Role of Gibberellins in the Environmental Control of Stem Growth in Thlaspi arvense L

Abstract

Field pennycress (Thlaspi arvense L.) is a winter annual that requires a cold treatment for the induction of stem elongation. An inbred line was selected in which no stem elongation was observed in plants grown for 6 months at 21 degrees C regardless of the prevailing photoperiod. Increased exposure time of plants grown initially at 21 degrees C to cold (2 degrees C) induced a greater rate of stem elongation when the plants were returned to 21 degrees C. Moreover, longer cold treatments resulted in a greater maximum stem height and reduced the lag period for the onset of measurable internode elongation.
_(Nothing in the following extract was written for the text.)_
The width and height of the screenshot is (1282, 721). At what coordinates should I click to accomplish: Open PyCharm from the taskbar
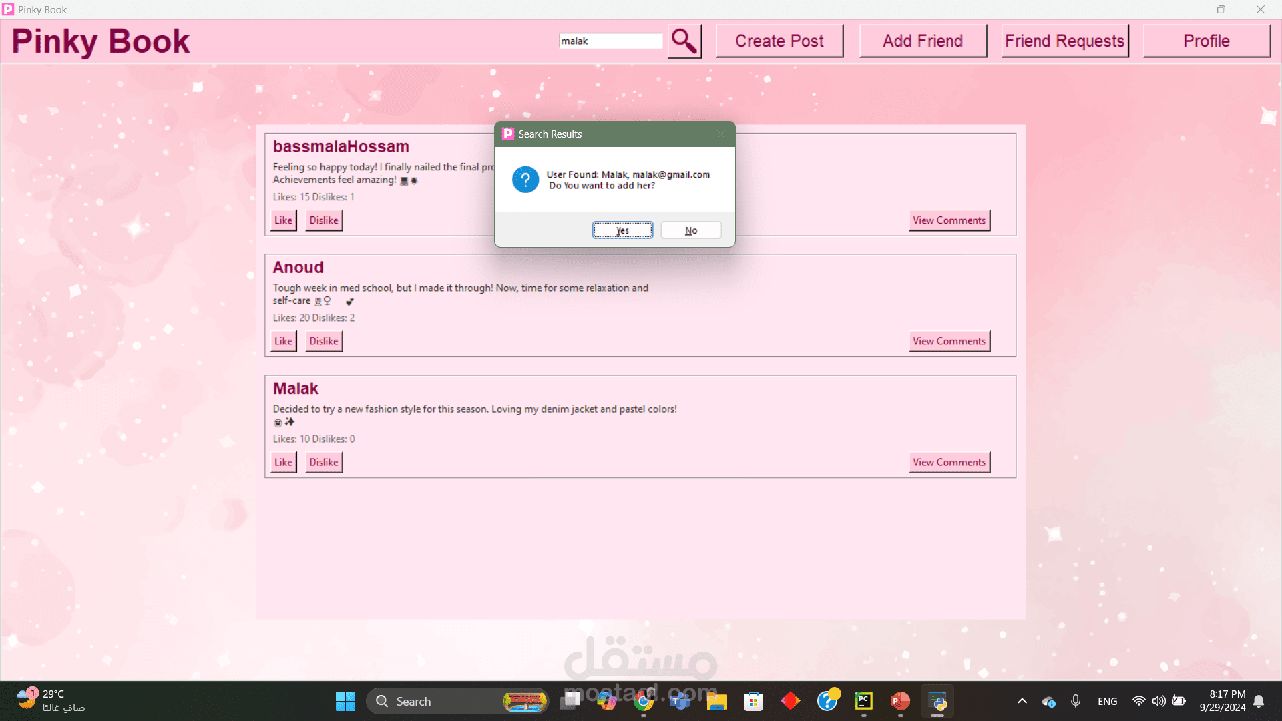coord(863,701)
The optimal temperature range for thermoinduced stem growth was broad: rates of stem growth in plants maintained for 4 weeks at either 2 degrees or 10 degrees C were virtually identical. However, a 4-week thermoinductive treatment at 15 degrees C resulted in a greater lag period for the initiation of stem elongation and a decreased growth rate. The rate of cold-induced stem elongation was greater in plants subjected to long days than for plants subjected to short days following the cold treatment. Thus, photoperiod does not control the induction of stem elongation, but does regulate stem elongation in progress. Exogenous gibberellin A(3) (GA(3)) was able to substitute for the cold requirement, but elicited a greater response in plants maintained under long days than short days. This indicates that photoperiod influences the plant's sensitivity to GAs. The GA biosynthesis inhibitor, 2-chloroethyltrimethyl ammonium chloride, inhibited low temperature-induced stem elongation, and this inhibition was completely reversed by exogenous GA(3). These results suggest that cold-induced stem elongation in field pennycress is mediated by some change in the endogenous GA status.